Material for this exercise –

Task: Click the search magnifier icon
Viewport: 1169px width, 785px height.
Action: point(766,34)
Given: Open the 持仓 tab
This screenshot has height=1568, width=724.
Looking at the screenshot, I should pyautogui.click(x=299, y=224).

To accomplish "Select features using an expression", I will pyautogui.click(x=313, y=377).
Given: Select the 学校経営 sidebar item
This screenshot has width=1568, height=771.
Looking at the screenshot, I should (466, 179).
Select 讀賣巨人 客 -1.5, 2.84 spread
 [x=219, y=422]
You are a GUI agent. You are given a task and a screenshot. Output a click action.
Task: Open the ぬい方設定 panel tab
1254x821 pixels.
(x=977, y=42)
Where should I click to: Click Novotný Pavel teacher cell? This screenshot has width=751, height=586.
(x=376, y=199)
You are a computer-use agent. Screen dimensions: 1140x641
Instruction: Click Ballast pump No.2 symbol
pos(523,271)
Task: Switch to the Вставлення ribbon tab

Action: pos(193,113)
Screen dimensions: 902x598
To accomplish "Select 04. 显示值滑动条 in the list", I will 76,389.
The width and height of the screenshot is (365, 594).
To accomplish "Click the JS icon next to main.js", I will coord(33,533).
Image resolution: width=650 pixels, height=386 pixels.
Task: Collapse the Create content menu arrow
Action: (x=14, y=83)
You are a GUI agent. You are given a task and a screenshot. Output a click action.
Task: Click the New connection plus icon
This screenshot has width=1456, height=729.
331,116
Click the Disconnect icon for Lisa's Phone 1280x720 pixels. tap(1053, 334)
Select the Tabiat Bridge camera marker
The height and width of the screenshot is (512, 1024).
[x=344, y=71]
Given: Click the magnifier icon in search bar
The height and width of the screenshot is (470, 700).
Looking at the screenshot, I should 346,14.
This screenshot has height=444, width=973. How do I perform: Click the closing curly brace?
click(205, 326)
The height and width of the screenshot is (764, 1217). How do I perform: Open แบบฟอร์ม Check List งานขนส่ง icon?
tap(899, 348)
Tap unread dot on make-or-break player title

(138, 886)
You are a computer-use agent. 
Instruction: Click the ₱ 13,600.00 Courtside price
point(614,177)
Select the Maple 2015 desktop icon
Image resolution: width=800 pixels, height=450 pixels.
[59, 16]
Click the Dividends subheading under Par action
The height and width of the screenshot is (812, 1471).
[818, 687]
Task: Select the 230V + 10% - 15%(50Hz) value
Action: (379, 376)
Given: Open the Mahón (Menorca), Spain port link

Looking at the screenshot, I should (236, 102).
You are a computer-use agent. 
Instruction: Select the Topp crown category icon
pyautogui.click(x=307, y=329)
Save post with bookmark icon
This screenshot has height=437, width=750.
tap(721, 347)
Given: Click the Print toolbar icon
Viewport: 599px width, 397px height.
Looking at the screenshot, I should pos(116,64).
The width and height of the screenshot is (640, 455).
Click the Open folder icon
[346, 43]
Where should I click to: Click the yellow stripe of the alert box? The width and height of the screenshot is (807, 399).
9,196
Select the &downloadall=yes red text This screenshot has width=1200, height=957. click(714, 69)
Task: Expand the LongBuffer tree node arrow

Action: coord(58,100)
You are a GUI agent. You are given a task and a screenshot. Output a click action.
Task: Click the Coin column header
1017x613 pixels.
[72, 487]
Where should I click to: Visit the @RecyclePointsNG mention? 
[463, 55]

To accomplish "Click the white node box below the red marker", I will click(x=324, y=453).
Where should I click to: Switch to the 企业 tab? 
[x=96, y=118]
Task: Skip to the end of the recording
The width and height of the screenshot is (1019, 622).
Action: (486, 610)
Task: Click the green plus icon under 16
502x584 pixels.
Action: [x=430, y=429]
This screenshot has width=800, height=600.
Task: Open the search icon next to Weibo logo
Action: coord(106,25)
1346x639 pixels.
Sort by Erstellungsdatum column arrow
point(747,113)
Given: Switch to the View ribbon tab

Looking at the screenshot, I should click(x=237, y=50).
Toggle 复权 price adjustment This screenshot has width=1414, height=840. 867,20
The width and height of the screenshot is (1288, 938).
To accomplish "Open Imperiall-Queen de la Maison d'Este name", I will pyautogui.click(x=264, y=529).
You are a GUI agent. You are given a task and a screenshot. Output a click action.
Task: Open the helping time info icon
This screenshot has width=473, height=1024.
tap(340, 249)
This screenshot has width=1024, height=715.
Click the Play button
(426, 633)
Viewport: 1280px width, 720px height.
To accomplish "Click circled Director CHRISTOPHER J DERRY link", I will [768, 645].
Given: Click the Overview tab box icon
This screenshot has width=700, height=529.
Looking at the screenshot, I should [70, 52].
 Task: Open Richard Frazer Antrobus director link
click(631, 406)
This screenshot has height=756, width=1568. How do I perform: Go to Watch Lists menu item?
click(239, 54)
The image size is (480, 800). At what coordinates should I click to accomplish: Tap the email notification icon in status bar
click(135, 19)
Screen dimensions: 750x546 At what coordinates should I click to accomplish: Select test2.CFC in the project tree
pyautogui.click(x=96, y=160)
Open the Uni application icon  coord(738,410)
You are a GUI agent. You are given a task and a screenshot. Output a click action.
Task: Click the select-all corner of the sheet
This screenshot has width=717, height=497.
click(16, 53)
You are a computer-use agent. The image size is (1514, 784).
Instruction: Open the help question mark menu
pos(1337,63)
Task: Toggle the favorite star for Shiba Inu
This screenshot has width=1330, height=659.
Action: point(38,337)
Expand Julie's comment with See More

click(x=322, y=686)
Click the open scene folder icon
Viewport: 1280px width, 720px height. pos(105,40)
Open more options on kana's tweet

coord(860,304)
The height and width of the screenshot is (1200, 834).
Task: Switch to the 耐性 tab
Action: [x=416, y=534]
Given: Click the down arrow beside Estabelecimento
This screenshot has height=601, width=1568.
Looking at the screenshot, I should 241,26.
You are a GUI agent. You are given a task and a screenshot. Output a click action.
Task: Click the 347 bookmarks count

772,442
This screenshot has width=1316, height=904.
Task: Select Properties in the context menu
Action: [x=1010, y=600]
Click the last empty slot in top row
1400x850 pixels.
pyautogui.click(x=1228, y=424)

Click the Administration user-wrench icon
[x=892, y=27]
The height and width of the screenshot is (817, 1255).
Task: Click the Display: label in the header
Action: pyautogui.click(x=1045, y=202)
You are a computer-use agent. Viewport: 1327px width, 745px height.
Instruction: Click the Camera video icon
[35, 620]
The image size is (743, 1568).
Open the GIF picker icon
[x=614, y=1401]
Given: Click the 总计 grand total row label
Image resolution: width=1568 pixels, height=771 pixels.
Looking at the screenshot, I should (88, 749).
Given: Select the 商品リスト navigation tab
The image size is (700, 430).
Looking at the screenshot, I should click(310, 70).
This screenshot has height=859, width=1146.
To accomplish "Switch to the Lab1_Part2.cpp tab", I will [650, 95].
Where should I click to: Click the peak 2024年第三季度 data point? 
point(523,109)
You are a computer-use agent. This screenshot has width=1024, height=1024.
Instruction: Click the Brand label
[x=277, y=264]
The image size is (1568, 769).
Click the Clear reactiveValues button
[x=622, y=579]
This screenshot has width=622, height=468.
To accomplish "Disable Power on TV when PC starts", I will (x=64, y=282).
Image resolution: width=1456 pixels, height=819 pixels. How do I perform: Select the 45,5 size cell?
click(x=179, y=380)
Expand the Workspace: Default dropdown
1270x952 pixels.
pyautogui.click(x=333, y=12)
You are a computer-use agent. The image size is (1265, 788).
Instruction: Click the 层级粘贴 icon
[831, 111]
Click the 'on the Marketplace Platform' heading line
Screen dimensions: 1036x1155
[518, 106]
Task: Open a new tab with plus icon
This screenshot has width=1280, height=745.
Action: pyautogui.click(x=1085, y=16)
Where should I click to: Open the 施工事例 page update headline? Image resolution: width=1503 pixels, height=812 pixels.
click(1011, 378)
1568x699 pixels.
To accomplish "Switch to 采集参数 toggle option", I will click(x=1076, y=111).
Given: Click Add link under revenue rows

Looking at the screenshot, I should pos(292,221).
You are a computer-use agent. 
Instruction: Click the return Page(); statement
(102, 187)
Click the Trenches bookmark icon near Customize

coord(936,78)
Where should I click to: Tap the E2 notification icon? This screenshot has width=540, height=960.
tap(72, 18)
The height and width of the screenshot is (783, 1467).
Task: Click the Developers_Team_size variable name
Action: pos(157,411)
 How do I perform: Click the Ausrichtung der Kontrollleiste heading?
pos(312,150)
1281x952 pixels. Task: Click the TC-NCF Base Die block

Task brief –
Above are the entries. Copy exactly the part that opens with the line containing "Given: Click the 总计 grand total row label" and closes with the line containing "The image size is (1568, 769).", and no more.

Written solution –
Given: Click the 总计 grand total row label
Image resolution: width=1568 pixels, height=771 pixels.
Looking at the screenshot, I should (88, 749).
Given: Select the 商品リスト navigation tab
The image size is (700, 430).
Looking at the screenshot, I should click(310, 70).
This screenshot has height=859, width=1146.
To accomplish "Switch to the Lab1_Part2.cpp tab", I will [650, 95].
Where should I click to: Click the peak 2024年第三季度 data point? 
point(523,109)
You are a computer-use agent. This screenshot has width=1024, height=1024.
Instruction: Click the Brand label
[x=277, y=264]
The image size is (1568, 769).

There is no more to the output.